Patti Cake$, 2017.
Directed by Geremy Jasper.
Starring Danielle Macdonald, Bridget Everett, Siddarth Dhananjay, Mamoudou Athie, and Cathy Moriarty.
She’s Patricia Dombrowski, aka Killa P, aka Patti Cake$. She’s an aspiring rapper -and she’s desperate to escape her life in shabby New Jersey.
There’s a lingering sense of déjà vu hanging over cinemas. Last week’s Logan Lucky bore more than a passing resemblance to director Steven Soderbergh’s most successful franchise, Ocean’s Eleven. Now comes Geremy Jasper’s Sundance crowd-pleaser, Patti Cake$, the story of an aspiring white teenage rapper. Eminem’s 8 Mile, anybody?
That was made in 2002. Fifteen years later, we have a similar story but with a girl at the centre – and one who doesn’t fit the conventional image of a potential star, musical or otherwise. Patricia Drombowski (Danielle Macdonald) revels in akas like Killa P and Patti Cake$ – and she’s a curvy girl. Her size shouldn’t really be an issue but, in the context of the film, it is. Constant cat calls of “Dumbo” and “White Precious” are all aimed at her weight and designed to put her in what the bullies see as her place. She may be hurt by them, but doesn’t stay knocked down for long: if anything, they spur her on, making her determined to confound all those low expectations.
Who doesn’t love a rags to riches/star is born story? Patti Cake$ fits neatly, if unconventionally, into both categories. Patti is the main breadwinner in her home, one that she shares with her mother Barb (Bridget Everett), a singer in her own right but in a more raunchy, rock mode. Her liking for the bottle means that she’s a failed one, a reminder to her daughter of how her life could turn out if she doesn’t escape.
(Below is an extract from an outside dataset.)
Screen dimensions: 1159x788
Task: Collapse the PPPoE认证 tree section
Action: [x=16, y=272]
There’s also her grandmother (Cathy Moriarty), a joyously feisty broad in a wheelchair with a medication bill that eats up all of Patti’s earnings. Rap is the teenager’s escape, and she’s good at it, but she’s also constantly torn between her responsibilities and her ambitions. And Barb doesn’t help with her attempts to steal the limelight and re-capture the career that she never really had.
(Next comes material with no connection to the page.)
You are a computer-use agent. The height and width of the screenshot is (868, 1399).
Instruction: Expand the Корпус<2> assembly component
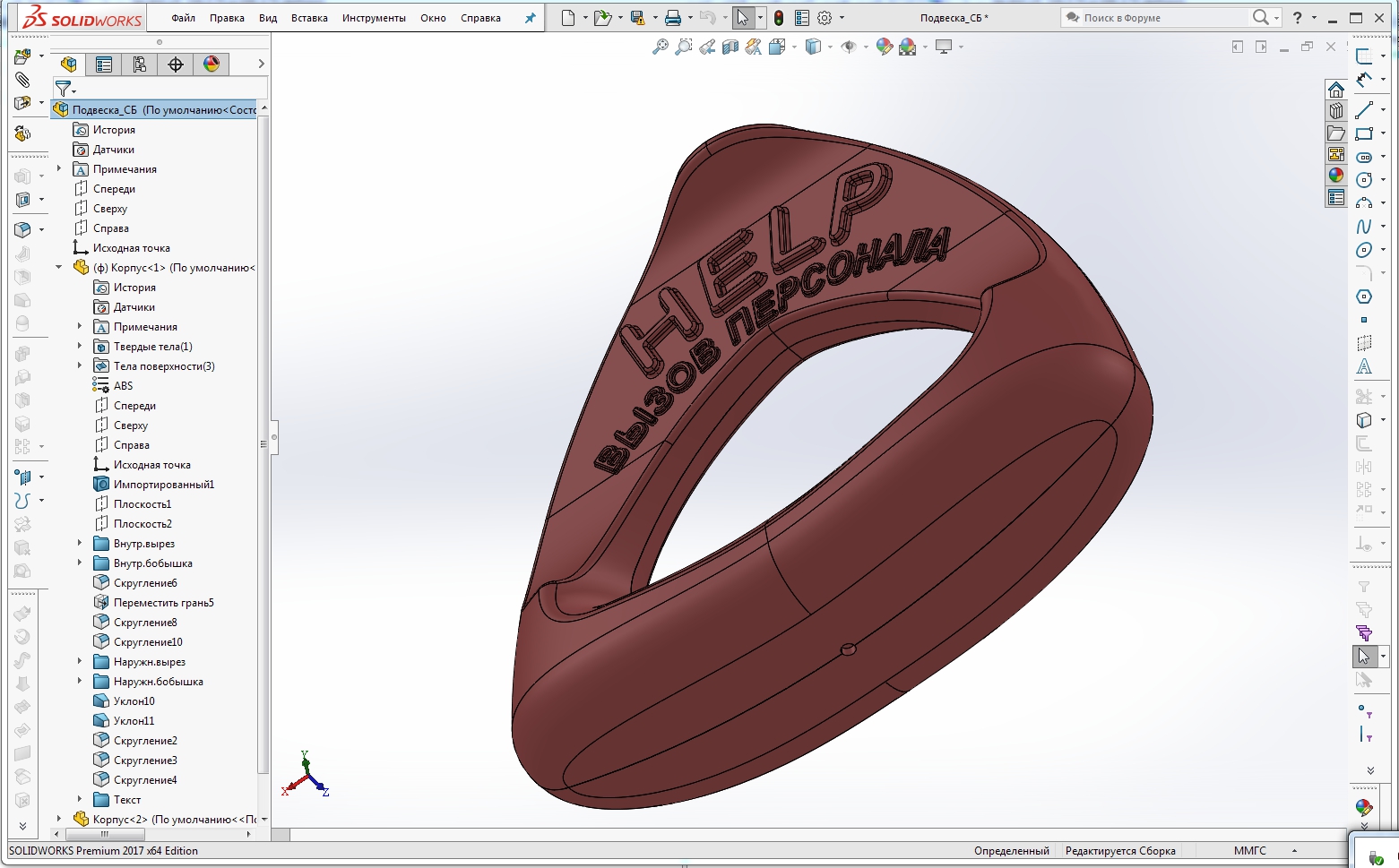click(x=59, y=818)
Bold and overflowing with confidence, this is an assured debut from first-time director/writer Jasper. And, while his story leans towards the derivative, its energy and spirit help shake off those memories. He’s also been gifted two scene stealers as leading ladies. Danielle Macdonald is a real find as Patti, a star in the making with genuine screen presence and the ability to bring the character, with all her complexities, to life. She’s a leading lady with balls. Bridget Everett, a more familiar face thanks to collaborations with Amy Schumer, makes a formidable Barb, exerting a powerful influence over her daughter, both good and bad.
What Patti Cake$ lacks in originality, it more than makes up for in humour, zip and, to use a word that its characters would no doubt think was seriously uncool, charm. And that applies even if the music isn’t to your taste. The film has more than its fair share of all of all three, but most importantly of all, it burns with Patti’s ambition and desire for acceptance. She’s the title, she’s the story – and she’d probably make a rap out of that.